▶ _Problem details_:
Copy the data below line for line, keeping every character unchanged.

------ Extracted entries

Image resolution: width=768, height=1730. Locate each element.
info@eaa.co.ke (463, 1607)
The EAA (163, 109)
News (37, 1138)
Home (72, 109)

------------

▶ _Written solution_:
Image resolution: width=768, height=1730. Locate each element.
info@eaa.co.ke (463, 1607)
The EAA (163, 109)
News (37, 1138)
Home (72, 109)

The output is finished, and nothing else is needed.